YOUR OBJECTIVE: Copy the records from the start through the line containing "point(184,34)", inclusive, keeping the requests and increasing every coordinate in the answers by 98. Leave the pictures out of your copy.

··· RECORDS TO USE

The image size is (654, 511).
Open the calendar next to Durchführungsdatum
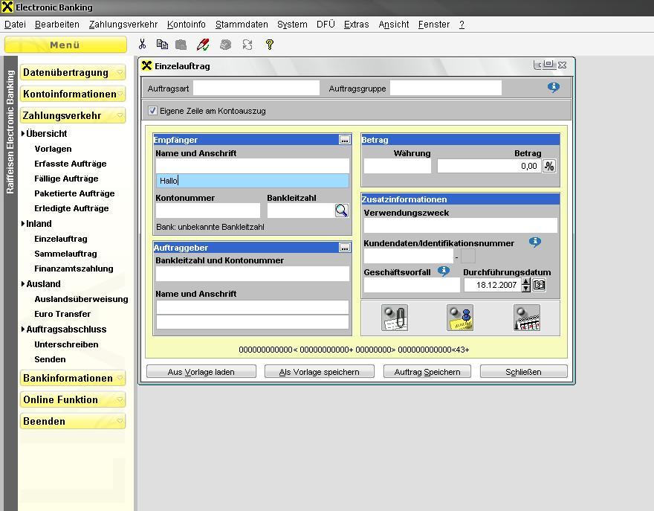540,285
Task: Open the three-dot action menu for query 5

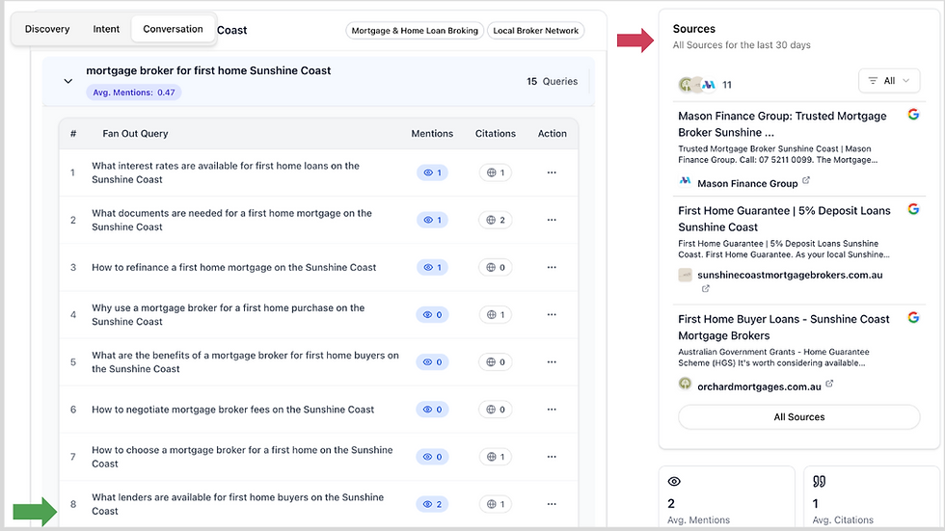Action: pos(552,362)
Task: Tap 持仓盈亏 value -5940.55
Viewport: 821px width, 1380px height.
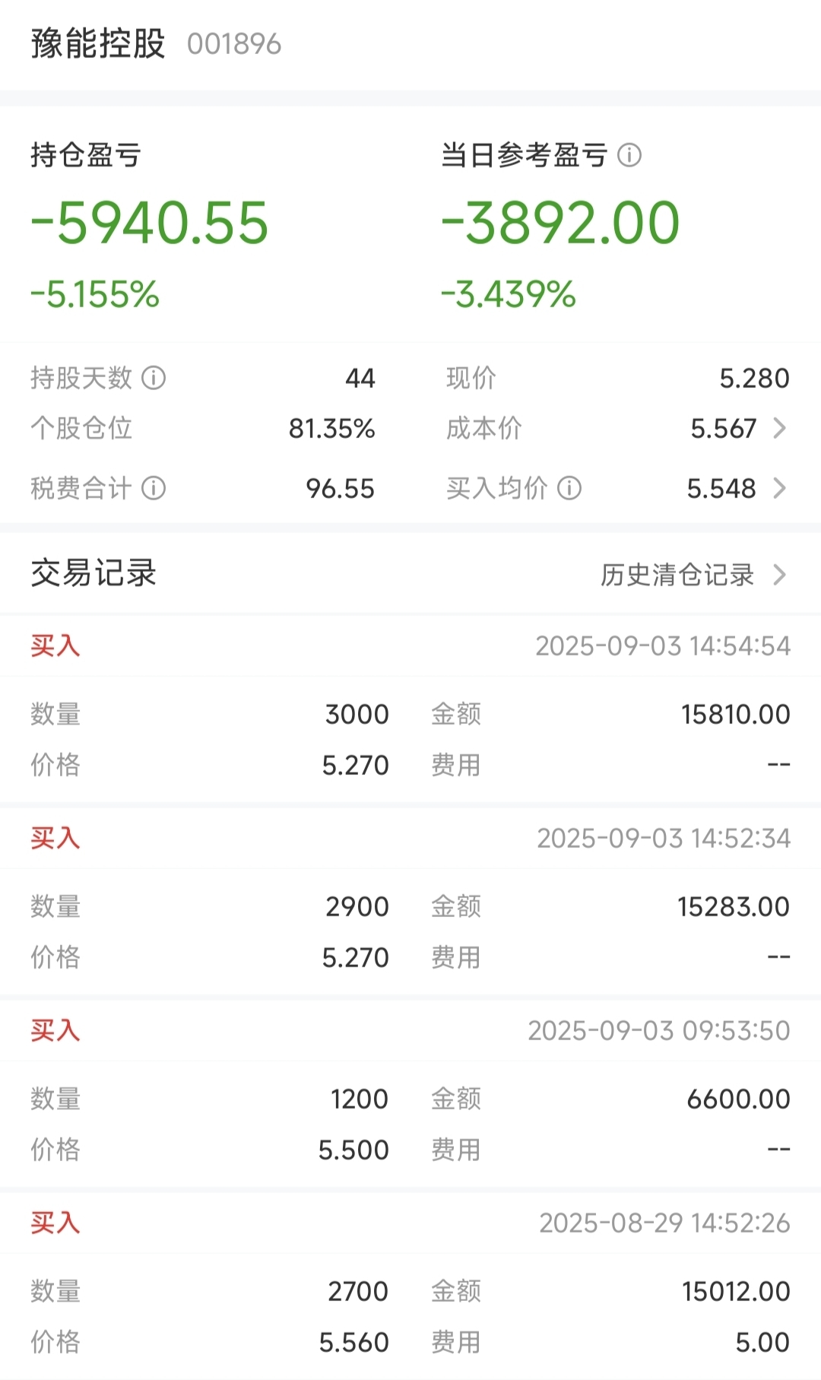Action: click(x=150, y=223)
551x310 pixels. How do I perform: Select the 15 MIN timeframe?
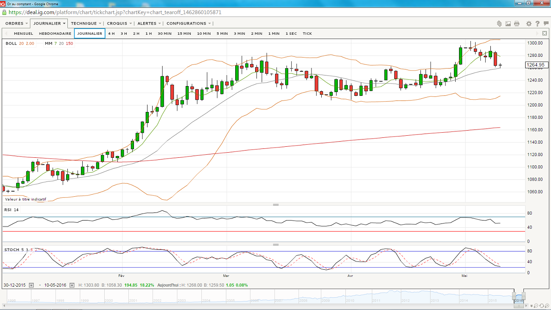point(184,34)
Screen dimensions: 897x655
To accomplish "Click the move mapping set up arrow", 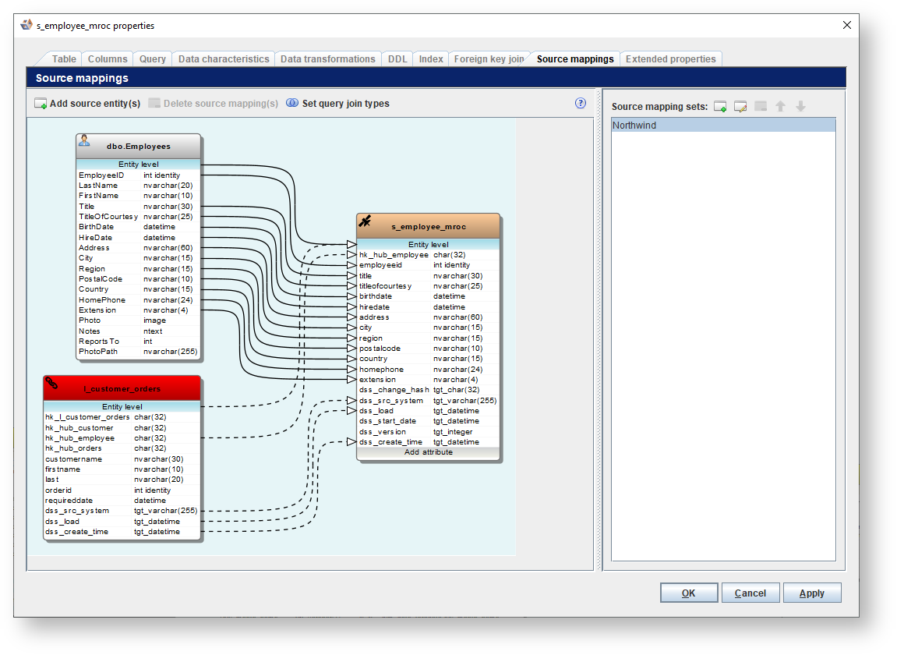I will point(780,107).
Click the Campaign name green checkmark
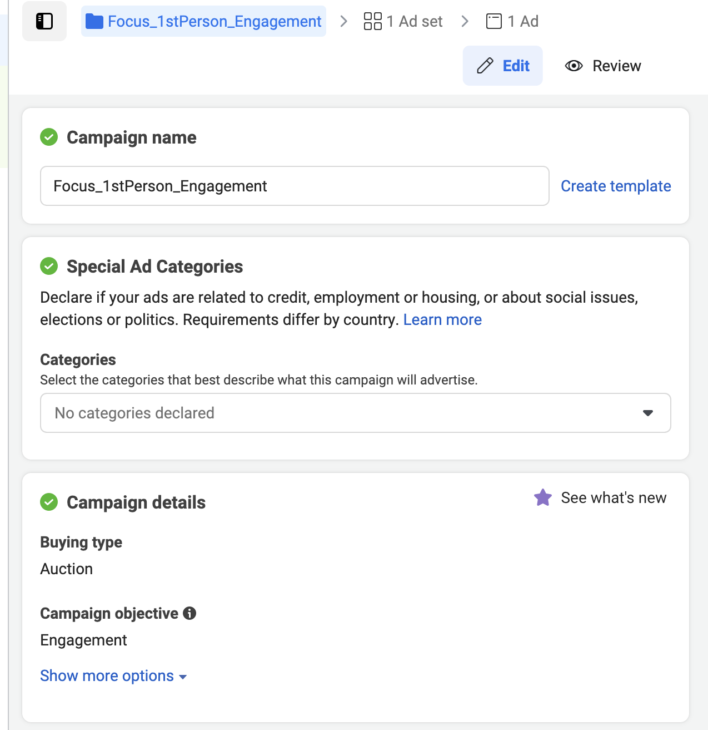708x730 pixels. [49, 137]
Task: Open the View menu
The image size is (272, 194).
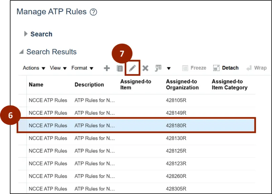Action: [58, 68]
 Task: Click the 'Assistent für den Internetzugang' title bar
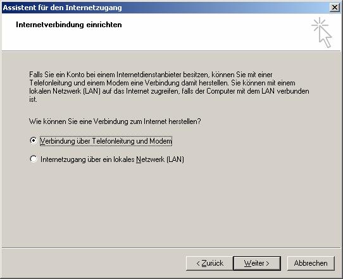pos(165,8)
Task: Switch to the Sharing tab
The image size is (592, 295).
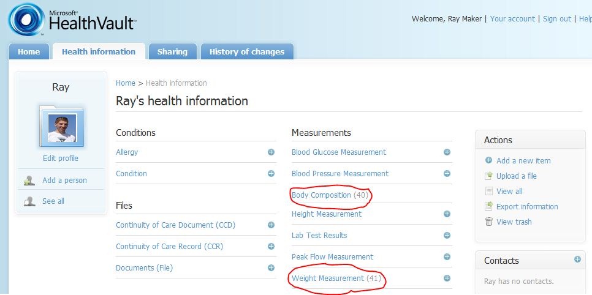Action: click(x=173, y=51)
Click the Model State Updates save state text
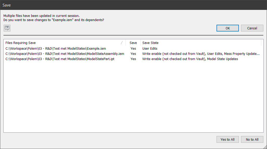267x149 pixels. click(223, 59)
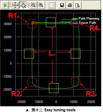This screenshot has height=112, width=103.
Task: Click the top yellow square marker
Action: pyautogui.click(x=51, y=22)
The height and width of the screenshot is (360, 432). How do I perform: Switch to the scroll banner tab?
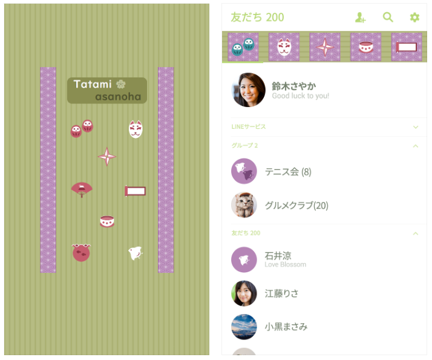click(407, 47)
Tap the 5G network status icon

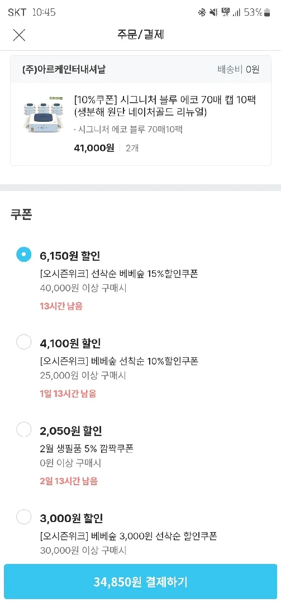coord(226,13)
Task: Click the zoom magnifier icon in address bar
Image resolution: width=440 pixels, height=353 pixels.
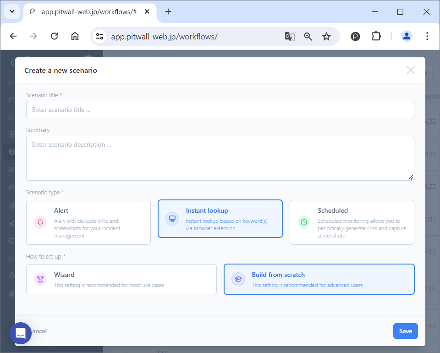Action: pyautogui.click(x=308, y=36)
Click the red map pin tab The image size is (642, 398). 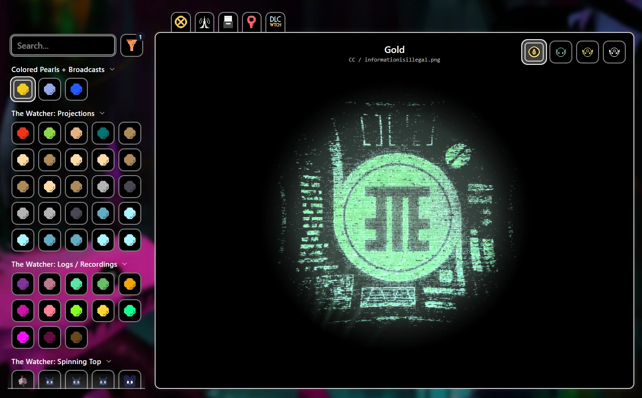click(252, 22)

······

SOLUTION TO THIS PROBLEM:
The image size is (654, 511).
Open the calendar next to Durchführungsdatum
638,383
Task: Open the three-dot action menu for query 5

Action: pos(650,460)
Task: Tap 持仓盈亏 value -5940.55
Viewport: 821px width, 1380px height.
Action: click(x=248, y=321)
551x310 pixels. How do I perform: Select the 15 MIN timeframe?
point(282,132)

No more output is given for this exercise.